→ EXERCISE REQUIREMENTS: Among the entries below, take the line with "591x343 pixels." and the line with "Click pencil icon", and output them and every line between them exactly, with nothing else.

→ RECORDS SUPPLIED:

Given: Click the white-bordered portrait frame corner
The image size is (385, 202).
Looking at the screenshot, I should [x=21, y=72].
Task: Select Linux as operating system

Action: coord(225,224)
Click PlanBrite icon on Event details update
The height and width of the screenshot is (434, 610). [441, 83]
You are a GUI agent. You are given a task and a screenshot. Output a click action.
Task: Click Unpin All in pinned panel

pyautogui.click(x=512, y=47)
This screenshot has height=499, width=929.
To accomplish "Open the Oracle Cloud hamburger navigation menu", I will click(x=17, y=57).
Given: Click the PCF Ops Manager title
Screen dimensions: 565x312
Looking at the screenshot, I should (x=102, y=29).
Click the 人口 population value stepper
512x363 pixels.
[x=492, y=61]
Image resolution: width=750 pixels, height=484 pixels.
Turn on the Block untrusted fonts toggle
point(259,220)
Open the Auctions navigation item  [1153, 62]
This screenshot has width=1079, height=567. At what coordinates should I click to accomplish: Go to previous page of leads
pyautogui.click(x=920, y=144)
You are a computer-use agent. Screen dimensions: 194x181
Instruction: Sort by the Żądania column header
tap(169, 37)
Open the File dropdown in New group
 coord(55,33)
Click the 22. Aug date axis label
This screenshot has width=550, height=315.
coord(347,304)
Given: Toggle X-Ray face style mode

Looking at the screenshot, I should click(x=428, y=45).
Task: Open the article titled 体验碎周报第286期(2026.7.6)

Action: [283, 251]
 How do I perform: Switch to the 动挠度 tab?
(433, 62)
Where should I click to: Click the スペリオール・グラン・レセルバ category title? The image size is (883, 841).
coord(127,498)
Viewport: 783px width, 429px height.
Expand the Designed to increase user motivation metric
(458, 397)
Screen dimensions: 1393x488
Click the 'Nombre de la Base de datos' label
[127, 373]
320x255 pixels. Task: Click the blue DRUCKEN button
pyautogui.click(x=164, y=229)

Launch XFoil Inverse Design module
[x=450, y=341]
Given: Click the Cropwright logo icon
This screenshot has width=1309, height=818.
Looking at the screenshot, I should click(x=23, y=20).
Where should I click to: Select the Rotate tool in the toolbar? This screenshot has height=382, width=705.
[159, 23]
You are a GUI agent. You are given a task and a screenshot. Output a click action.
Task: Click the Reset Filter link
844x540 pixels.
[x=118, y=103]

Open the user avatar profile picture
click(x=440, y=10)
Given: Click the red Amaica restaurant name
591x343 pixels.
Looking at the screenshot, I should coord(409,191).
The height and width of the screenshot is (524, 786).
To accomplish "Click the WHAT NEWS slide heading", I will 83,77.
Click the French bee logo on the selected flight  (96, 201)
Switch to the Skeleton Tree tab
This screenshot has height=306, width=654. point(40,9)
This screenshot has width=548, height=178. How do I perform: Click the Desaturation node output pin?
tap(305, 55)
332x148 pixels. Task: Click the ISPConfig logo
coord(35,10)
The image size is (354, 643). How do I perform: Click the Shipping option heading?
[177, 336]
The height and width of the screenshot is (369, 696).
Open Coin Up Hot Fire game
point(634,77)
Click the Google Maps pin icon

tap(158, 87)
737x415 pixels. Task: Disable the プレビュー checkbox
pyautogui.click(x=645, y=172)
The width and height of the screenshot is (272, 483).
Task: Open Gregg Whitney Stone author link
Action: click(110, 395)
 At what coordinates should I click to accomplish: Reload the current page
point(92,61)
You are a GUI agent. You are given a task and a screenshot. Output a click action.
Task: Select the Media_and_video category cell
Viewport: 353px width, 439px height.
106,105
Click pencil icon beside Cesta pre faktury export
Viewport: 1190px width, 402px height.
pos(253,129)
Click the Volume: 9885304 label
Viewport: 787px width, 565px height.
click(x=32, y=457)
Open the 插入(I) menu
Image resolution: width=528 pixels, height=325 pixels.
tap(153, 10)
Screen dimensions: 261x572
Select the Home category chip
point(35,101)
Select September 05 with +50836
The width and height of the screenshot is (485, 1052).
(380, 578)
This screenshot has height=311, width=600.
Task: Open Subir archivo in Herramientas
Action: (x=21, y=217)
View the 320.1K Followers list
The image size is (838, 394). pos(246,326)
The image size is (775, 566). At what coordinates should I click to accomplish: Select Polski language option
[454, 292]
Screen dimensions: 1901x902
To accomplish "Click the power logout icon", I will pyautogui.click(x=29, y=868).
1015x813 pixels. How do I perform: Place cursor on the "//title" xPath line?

→ SOLUTION FOR THIS PROBLEM:
591x343 pixels.
Looking at the screenshot, I should coord(409,191).
The height and width of the screenshot is (524, 786).
To accomplish "Click the WHAT NEWS slide heading", I will 83,77.
Click the French bee logo on the selected flight  (96, 201)
Switch to the Skeleton Tree tab
This screenshot has height=306, width=654. point(40,9)
This screenshot has width=548, height=178. How do I perform: Click the Desaturation node output pin?
tap(305, 55)
332x148 pixels. Task: Click the ISPConfig logo
coord(35,10)
The image size is (354, 643). How do I perform: Click the Shipping option heading?
[177, 336]
The height and width of the screenshot is (369, 696).
Open Coin Up Hot Fire game
point(634,77)
Click the Google Maps pin icon

tap(158, 87)
737x415 pixels. Task: Disable the プレビュー checkbox
pyautogui.click(x=645, y=172)
The width and height of the screenshot is (272, 483).
Task: Open Gregg Whitney Stone author link
Action: click(110, 395)
 At what coordinates should I click to accomplish: Reload the current page
point(92,61)
You are a GUI agent. You are given a task and a screenshot. Output a click action.
Task: Select the Media_and_video category cell
Viewport: 353px width, 439px height.
106,105
Click pencil icon beside Cesta pre faktury export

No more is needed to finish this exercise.